Description of the task – Lines with the word "agent": copy all of them from the entries below.

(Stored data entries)

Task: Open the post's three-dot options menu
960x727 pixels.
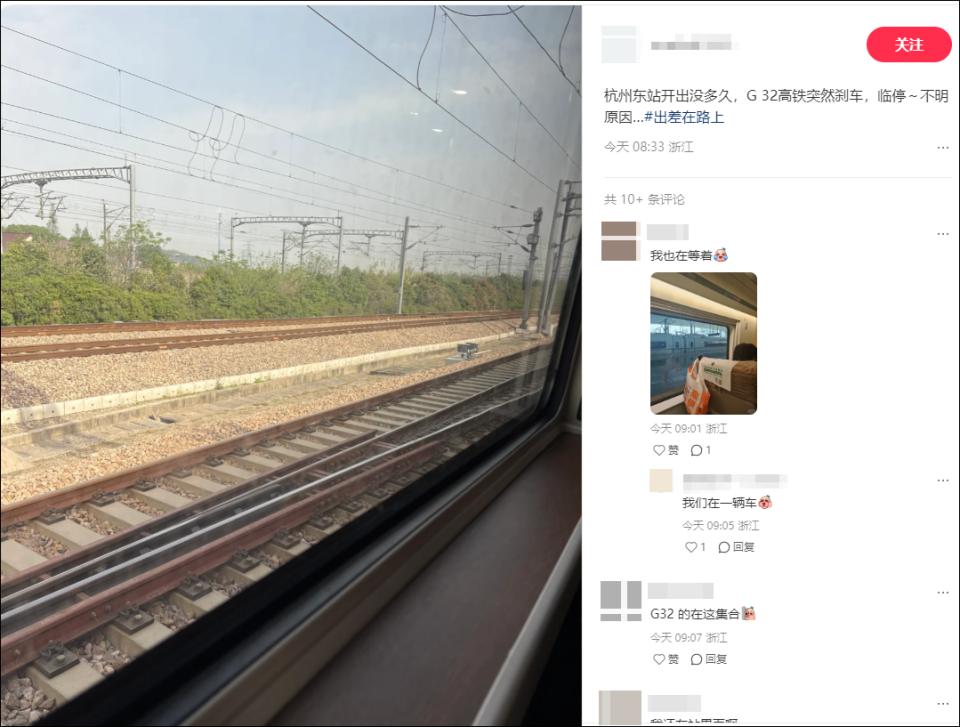Action: coord(942,148)

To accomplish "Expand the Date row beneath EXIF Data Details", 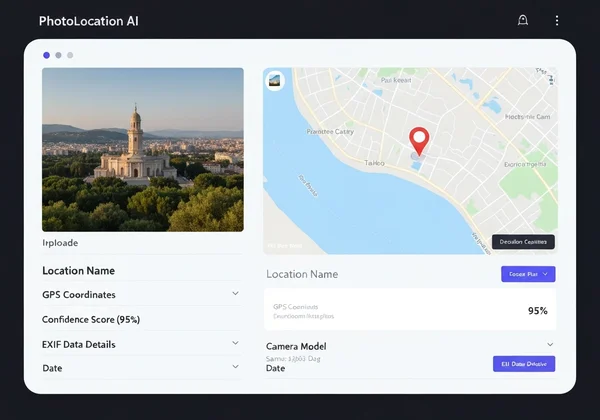I will [x=235, y=368].
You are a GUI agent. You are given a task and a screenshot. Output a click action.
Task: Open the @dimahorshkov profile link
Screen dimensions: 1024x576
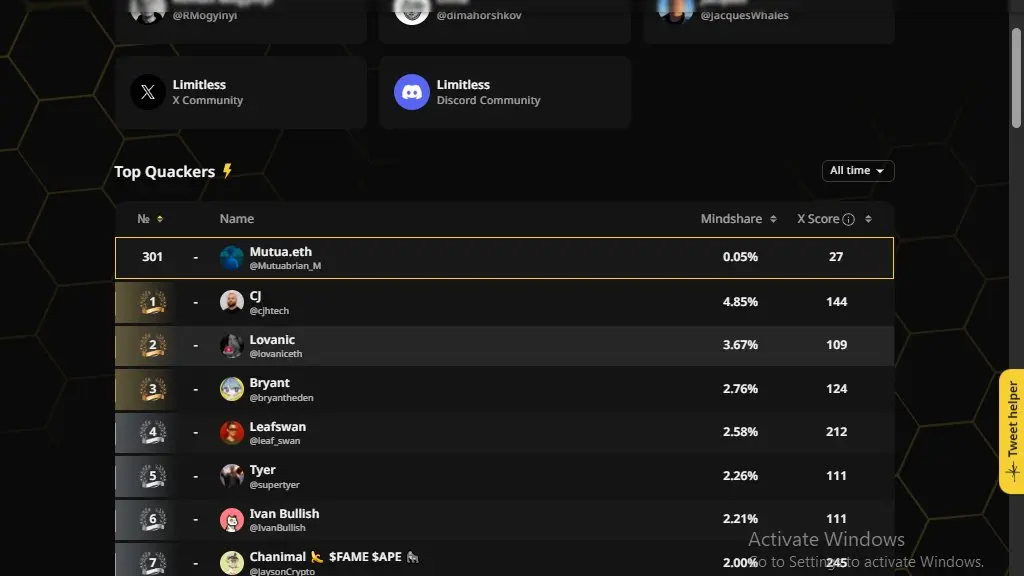tap(479, 15)
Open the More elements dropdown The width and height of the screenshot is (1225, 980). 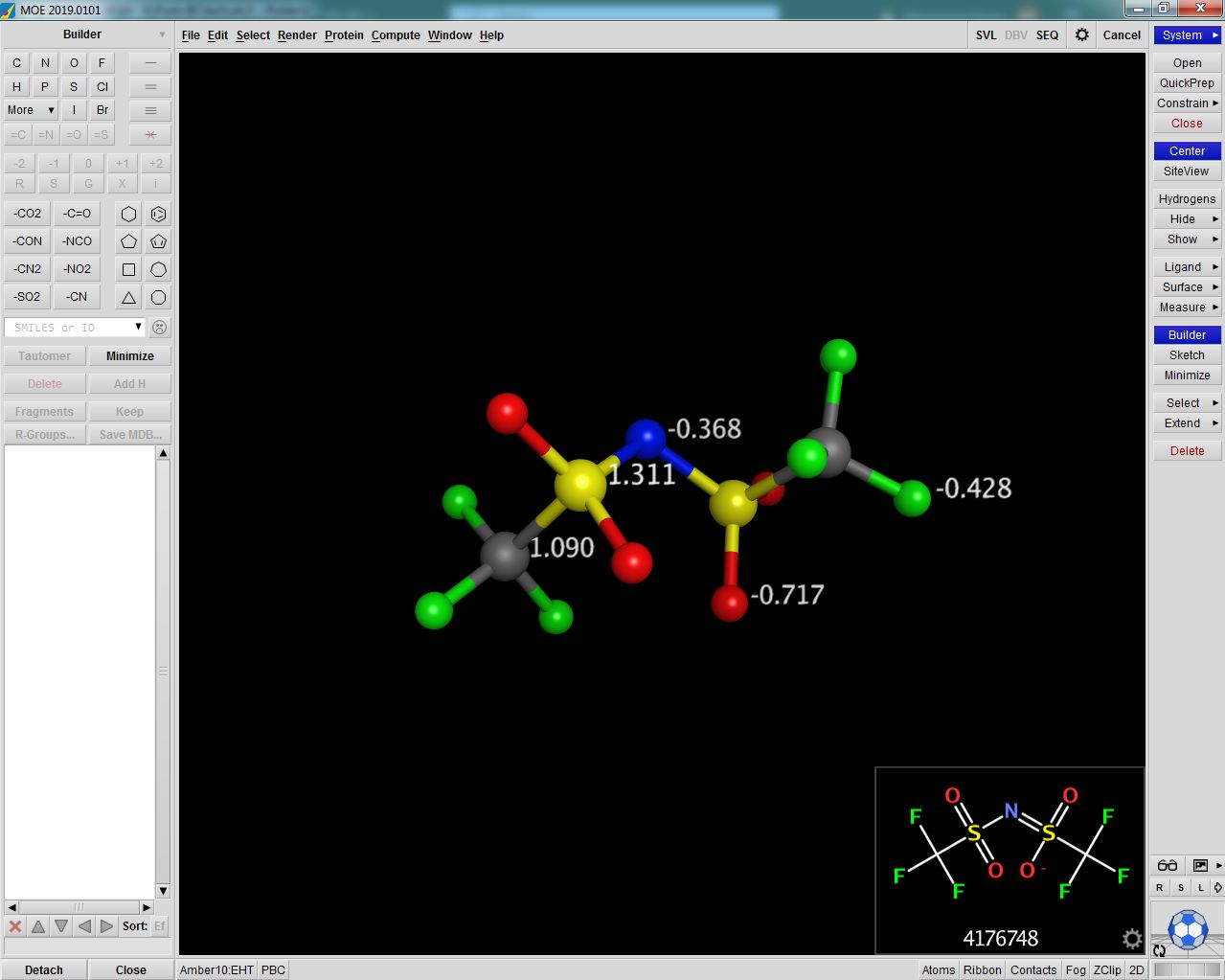point(30,110)
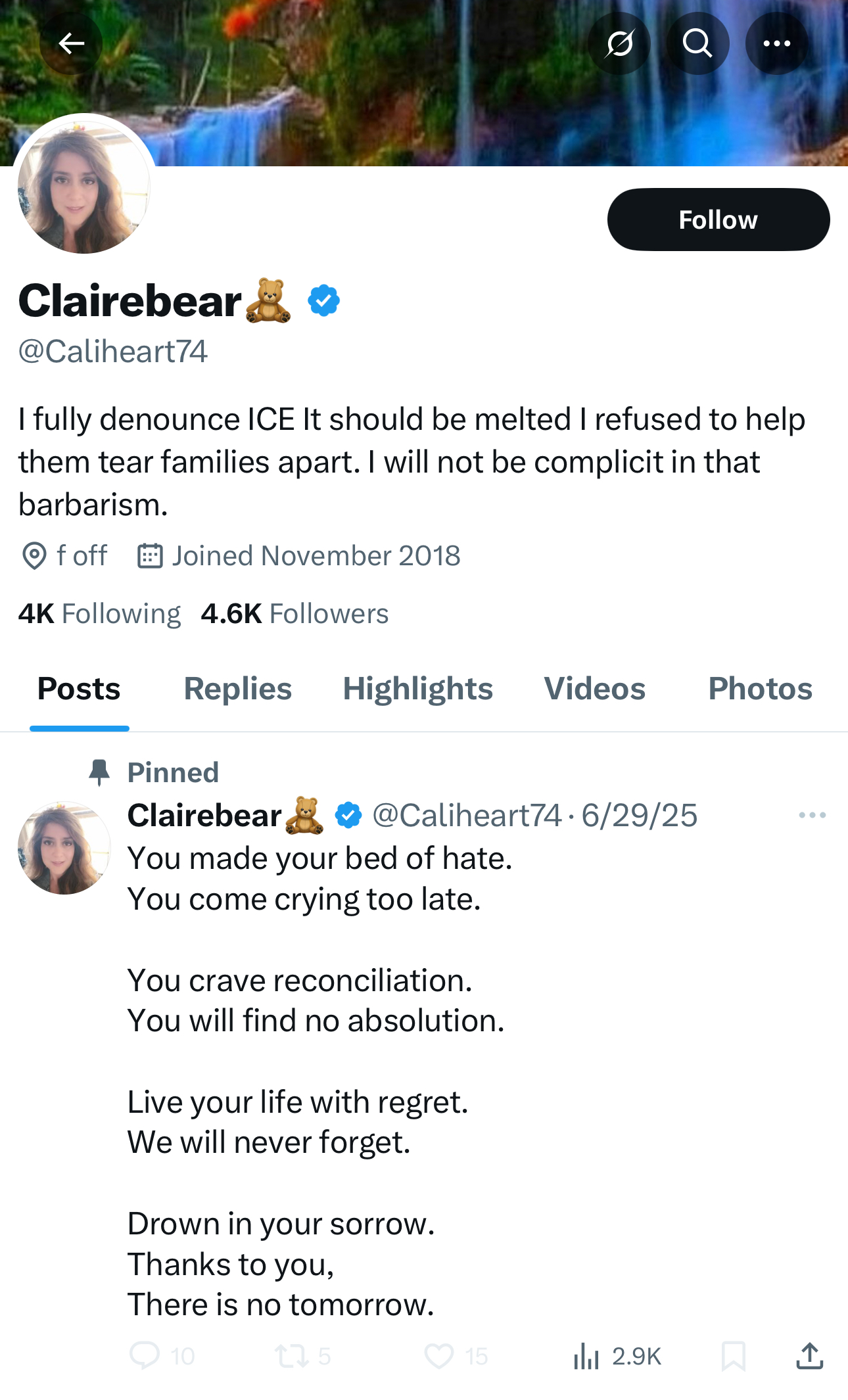Open profile three-dot overflow menu
The image size is (848, 1400).
pyautogui.click(x=776, y=44)
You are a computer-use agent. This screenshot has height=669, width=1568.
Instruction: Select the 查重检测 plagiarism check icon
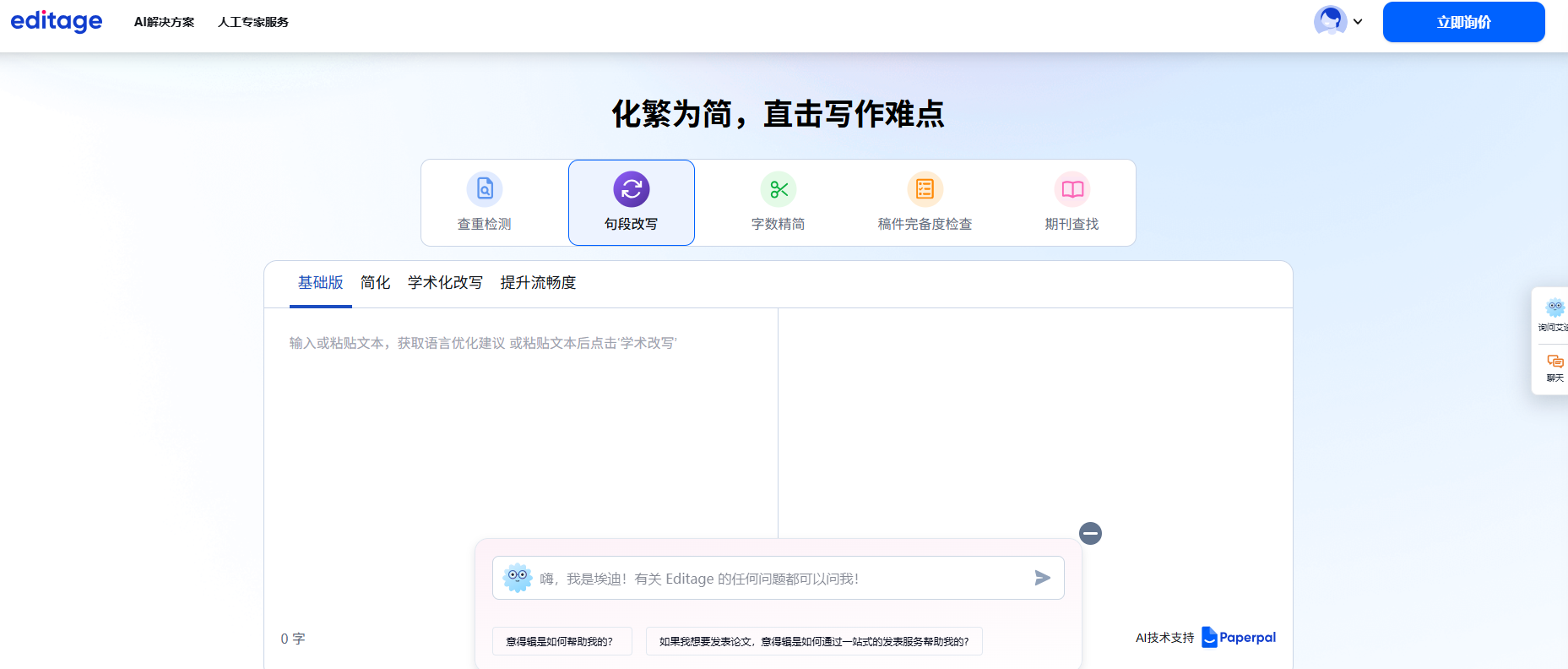(x=485, y=190)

Problem solution –
You are a GUI agent. You are given a task and a screenshot. Output a click action.
You are a computer-use agent. This screenshot has height=669, width=1568.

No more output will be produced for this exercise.